PROBLEM TO WORK ON
After going through the data, give the number of lines that contain the word "agent" as your sole answer.

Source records
····················

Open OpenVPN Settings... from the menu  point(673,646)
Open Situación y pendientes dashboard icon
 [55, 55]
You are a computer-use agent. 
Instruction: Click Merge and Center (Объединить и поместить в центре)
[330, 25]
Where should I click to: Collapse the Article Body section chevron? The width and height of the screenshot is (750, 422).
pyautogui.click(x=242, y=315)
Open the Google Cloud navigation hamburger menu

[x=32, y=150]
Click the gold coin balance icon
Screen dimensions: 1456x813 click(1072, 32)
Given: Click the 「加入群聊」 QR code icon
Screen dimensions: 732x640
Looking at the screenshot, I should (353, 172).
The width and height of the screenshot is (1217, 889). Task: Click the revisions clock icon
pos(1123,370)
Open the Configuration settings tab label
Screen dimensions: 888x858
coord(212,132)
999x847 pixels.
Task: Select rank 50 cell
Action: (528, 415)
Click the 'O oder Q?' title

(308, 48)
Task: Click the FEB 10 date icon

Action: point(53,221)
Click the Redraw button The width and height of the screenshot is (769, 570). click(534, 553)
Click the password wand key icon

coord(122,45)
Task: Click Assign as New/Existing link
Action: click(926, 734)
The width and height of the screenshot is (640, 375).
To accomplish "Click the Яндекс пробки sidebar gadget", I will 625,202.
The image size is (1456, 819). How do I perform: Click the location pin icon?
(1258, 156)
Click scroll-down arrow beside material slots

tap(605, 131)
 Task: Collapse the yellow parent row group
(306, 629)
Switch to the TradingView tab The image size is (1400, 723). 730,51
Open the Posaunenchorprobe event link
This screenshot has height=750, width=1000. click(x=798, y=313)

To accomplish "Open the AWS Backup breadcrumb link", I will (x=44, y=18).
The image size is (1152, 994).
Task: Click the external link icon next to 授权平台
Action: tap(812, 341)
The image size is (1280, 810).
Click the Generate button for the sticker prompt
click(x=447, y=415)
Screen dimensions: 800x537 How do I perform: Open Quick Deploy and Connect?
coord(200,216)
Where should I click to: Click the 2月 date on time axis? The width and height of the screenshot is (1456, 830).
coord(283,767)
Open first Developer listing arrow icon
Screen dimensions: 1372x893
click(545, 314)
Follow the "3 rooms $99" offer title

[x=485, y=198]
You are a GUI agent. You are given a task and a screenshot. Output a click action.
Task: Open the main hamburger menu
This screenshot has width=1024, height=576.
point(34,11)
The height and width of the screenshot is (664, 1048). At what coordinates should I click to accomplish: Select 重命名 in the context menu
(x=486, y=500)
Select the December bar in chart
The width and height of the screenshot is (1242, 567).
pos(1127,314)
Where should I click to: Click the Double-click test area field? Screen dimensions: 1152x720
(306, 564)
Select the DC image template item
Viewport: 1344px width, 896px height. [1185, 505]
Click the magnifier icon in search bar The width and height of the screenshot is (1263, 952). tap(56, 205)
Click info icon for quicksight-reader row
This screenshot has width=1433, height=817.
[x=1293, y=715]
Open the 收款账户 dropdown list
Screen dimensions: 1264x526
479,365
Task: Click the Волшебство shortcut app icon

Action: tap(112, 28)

····················

ANSWER SPACE
2